BMB has had a fairly busy weekend doing other things, so hasn’t spent much time trolling for interesting stuff to post. But reader Randal was kind enough to point us to a good post on the current market’s near-overbought readings over at Chart Swing Trader. Mac has a few comments as well:
…this is my current thesis about this market and where we are headed. Mr. Market likes to bring as much pain as he can to as many market participants as possible, and usually is successful in doing so. Right now, there are still a ton of people shorting this market, and although bullishness has increased, it is not as extreme as it could be. We are right at or almost at the 200 day moving average on all indexes, and I am sure the bears see this as heavy resistance.

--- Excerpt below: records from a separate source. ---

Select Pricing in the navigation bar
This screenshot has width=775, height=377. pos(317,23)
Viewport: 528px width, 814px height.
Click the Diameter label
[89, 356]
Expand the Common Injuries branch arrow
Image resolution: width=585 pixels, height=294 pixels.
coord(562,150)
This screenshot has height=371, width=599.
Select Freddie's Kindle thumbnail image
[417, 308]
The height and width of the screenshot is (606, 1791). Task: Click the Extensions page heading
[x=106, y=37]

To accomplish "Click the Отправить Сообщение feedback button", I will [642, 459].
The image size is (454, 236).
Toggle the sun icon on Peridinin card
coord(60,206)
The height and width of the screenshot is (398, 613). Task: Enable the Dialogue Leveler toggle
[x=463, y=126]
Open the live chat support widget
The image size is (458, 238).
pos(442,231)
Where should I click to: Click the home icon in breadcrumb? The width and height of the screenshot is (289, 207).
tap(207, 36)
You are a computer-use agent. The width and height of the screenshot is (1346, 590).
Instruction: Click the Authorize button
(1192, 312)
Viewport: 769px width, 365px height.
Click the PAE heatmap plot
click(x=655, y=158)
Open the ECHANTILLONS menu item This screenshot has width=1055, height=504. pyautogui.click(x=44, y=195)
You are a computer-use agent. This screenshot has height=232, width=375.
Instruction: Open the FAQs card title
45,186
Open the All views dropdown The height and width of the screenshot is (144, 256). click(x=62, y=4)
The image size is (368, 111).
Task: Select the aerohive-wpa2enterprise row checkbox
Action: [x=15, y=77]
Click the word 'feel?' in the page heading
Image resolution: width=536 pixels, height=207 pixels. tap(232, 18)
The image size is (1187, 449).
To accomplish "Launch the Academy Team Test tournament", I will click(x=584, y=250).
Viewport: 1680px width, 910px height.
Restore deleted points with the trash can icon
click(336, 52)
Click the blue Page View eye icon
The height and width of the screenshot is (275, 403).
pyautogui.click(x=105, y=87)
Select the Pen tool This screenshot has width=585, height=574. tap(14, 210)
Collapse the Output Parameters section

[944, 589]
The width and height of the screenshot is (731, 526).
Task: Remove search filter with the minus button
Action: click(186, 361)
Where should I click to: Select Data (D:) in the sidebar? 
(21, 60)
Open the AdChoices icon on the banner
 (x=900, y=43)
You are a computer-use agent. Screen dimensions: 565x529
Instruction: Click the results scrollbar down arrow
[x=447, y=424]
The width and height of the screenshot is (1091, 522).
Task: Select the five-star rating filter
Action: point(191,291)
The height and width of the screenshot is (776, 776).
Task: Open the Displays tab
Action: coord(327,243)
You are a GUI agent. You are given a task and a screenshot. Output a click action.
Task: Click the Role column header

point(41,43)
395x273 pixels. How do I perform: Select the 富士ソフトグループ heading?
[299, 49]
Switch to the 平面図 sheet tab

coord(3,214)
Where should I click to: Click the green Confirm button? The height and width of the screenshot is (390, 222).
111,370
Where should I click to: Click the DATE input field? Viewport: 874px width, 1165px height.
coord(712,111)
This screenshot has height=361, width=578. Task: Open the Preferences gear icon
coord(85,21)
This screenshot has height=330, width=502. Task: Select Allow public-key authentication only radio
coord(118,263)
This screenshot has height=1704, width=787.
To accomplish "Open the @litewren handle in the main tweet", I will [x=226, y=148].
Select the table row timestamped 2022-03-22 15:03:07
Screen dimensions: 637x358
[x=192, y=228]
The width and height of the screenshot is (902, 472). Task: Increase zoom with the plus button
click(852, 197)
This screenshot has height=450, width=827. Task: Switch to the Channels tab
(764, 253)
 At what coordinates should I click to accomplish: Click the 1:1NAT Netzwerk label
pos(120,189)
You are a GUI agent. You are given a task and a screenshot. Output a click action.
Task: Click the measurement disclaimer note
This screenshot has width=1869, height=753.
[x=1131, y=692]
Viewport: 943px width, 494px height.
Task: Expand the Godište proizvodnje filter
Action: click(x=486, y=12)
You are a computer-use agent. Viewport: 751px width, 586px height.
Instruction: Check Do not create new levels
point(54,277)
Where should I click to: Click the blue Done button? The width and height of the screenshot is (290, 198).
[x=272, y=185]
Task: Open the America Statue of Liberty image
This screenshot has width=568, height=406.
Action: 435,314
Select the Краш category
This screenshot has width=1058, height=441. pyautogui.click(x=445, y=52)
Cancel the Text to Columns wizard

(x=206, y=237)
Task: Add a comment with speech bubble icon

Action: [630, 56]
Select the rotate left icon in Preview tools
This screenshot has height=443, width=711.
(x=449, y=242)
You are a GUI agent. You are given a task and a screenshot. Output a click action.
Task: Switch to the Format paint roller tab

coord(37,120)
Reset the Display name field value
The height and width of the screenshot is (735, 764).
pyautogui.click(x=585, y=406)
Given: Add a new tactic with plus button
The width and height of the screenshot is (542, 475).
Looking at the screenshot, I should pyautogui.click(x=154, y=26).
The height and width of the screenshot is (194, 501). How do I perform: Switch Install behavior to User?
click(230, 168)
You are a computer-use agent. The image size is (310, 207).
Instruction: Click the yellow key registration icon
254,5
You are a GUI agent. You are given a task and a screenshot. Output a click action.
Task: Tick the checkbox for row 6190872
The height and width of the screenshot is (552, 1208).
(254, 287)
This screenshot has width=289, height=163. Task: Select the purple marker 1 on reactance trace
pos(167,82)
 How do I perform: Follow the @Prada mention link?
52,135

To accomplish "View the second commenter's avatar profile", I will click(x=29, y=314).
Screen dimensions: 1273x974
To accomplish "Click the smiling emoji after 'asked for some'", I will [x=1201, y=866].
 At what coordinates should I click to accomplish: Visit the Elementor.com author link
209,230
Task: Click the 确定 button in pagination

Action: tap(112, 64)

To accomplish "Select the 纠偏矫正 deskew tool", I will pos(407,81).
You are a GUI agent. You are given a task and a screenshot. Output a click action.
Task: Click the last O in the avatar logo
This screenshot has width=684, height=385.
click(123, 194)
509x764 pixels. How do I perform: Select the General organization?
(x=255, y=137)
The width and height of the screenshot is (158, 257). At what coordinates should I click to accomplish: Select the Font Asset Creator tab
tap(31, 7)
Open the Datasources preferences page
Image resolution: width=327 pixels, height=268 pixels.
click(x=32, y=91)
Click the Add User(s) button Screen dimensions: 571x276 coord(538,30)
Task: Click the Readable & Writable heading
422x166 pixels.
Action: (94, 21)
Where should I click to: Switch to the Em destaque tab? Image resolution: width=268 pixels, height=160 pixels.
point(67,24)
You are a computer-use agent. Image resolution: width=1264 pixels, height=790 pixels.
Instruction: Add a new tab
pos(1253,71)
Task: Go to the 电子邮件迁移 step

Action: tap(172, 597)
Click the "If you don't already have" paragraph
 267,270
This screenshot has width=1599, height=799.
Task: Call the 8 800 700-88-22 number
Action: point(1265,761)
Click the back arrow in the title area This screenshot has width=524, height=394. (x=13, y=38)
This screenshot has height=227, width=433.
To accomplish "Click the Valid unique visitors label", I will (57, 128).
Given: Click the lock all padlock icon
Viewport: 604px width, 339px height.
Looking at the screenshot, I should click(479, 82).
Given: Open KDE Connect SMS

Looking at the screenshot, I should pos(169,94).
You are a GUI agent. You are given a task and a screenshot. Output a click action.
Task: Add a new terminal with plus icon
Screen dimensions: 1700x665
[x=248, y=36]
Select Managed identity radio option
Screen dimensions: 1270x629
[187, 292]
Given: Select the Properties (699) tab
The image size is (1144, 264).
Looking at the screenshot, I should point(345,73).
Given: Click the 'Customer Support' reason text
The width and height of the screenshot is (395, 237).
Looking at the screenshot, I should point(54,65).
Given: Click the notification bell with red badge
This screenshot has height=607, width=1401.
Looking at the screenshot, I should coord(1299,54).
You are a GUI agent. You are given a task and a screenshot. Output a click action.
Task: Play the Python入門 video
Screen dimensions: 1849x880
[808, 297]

If we get over these levels, I thing that many of the up-to-this point stubborn bears may throw in the towel, cover their shorts, and begin to go long, figuring that this market is indeed headed higher. Because of this, I would not be surprised for the market to rally for another week or so. I can’t see us heading that much lower with as much short interest as there is right now.
I still, however, have a hard time believing our economy is now completely over this credit crisis and everything is all of a sudden A-OK. For the most part, this rally has seemed to be driven by retail traders and short covering, and at some point, they have to run out of steam. They can’t carry a market on their own for long periods of time - the institutions do that, and they have been absent for the last month and a half. When the last of these retail traders get pulled in and start buying, I think that’s the point we turn. I don’t know if we’re there quite yet, but I think we are very close to that point.
Because of this, I think the topping process of this bear market rally will still take a week or two to complete itself. In many ways, this rally off of the March lows remind me of the August to October 2007 rally that was the last hurrah of the 2003-2007 bull market - the percentage moves are about the same, and both lacked volume on their moves upward. In October, at the top, distribution days started popping up very quickly. As you can see below, that showed that the market rally was over. Right now, the S&P 500 has four distribution days on its count and the Nasdaq has two.
Right now, I would call myself a very cautious, short-term bull. I will manage the positions I have but am hesitant to jump on new ones at this point. The data above has me expecting an end to this rally in the next week or two, perhaps after we move higher still, getting past the 200 day moving averages and pulling in a few more bears. I want to be prepared for that possibility. I will be watching for distribution days - if they start popping up more often, that will be a sign the party might be over. After writing all of this, I may be completely wrong. That’s the great thing about the stock market - no one knows what it is going to do next. If we just pullback on lower volume, perhaps March really was the bottom and a new bull market is starting. I somehow doubt it though. We’ll start finding out next week.
Indeed we will.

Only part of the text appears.